The latest issue we have in front of us is whether Christine Ford or Brett Kavanaugh bears the burden of proof, before the Senate, and before everyone else. Anita Hill says Kavanaugh does. #MeToo in general inclines in that direction. If you believe the victim, the perpetrator bears the burden. Republicans, of course, say Ford bears the burden of proof. Yet Title IX investigations across the country are discredited because they do not grant due process to the accused. More and more, victims of Title IX proceedings sue colleges and universities for booting them out based on accusations no one would ever credit in court.
Hearings to confirm Kavanaugh are not Title IX hearings. They are not legal proceedings. The process to confirm Kavanaugh is a political proceeding. We do not have standards to determine who bears the burden of proof in political proceedings. One might think Dianne Feinstein bears the burden in this case, but no one has suggested that. She did not write Ford’s letter, but she certainly mishandled it. She has damaged her reputation as a senator more than she thinks.
Commentators act as if we are turning American jurisprudence on its head when victims’ advocates say Kavanaugh bears the burden of proof.
Commentators act as if we are turning American jurisprudence on its head when victims’ advocates say Kavanaugh bears the burden of proof. Yet the process we have in front of us is not a jurisprudential process. It is purely political. That means the decision is purely a matter of power and influence. If you try to apply jurisprudential rules to political processes, you end up with what you see in front of us: totally open warfare based on no rules at all.
No one appears to know what rules apply. That is partly because #MeToo has worked diligently to remove the distinction between jurisprudence and politics. Safety, fairness, and long-standing imbalances of power between men and women require new standards, the movement suggests. In he-says, she-says contexts, placing the burden of proof on the accused means you believe the victim. The accused has no defense, since uncorroborated denial is no proof. The accusation therefore stands. Does #MeToo actually want to rectify old power imbalances that way?
No one appears to know what rules apply.
I can tell you one thing: hearings to confirm a Supreme Court justice are not a good place to work out new rules. That’s a political furnace, where principles of jurisprudence are irrelevant. Wars have rules, too, but you don’t walk up to soldiers in the middle of battle to tell them we want to change a few important rules, here. #MeToo bagged a lot of people after Bill Cosby and Harvey Weinstein went down. Many of them needed to go down long before they did. Yet the movement seemed unconcerned how much good will it lost when Garrison Keillor and many others lost their reputations without cause.
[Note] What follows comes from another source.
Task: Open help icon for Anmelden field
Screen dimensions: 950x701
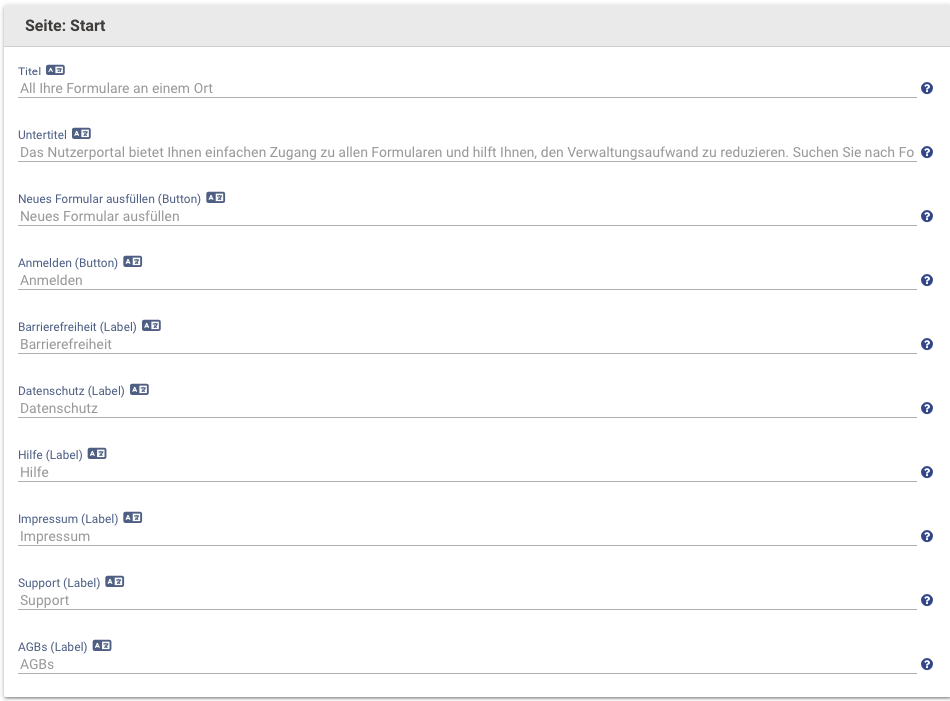Action: 927,280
Just like #BlackLivesMatter, #MeToo has become entangled with left-right warfare. That’s too bad, because both movements had a lot of potential for good. The two partisan poles have far too much power to transform every problem into a ruthlessly political one, where power imbalances in social and legal spheres must be fought by politicians who have their own interests at stake.
If social justice warriors and their opponents want to fight a civil war, just fight it. Try not to pretend you are engaged in some higher enterprise. The purpose in fighting a war is to win it. The only higher purpose the conflict serves is what victors and vanquished – especially victors – make of it afterwards.
Note: I do not want to see Kavanaugh on the Supreme Court. When I learned he was okay with torture memo authors, my decision was made. I did not have to think about it anymore. So these comments about burden of proof in legal and political proceedings relate only to principles that apply to each kind of process.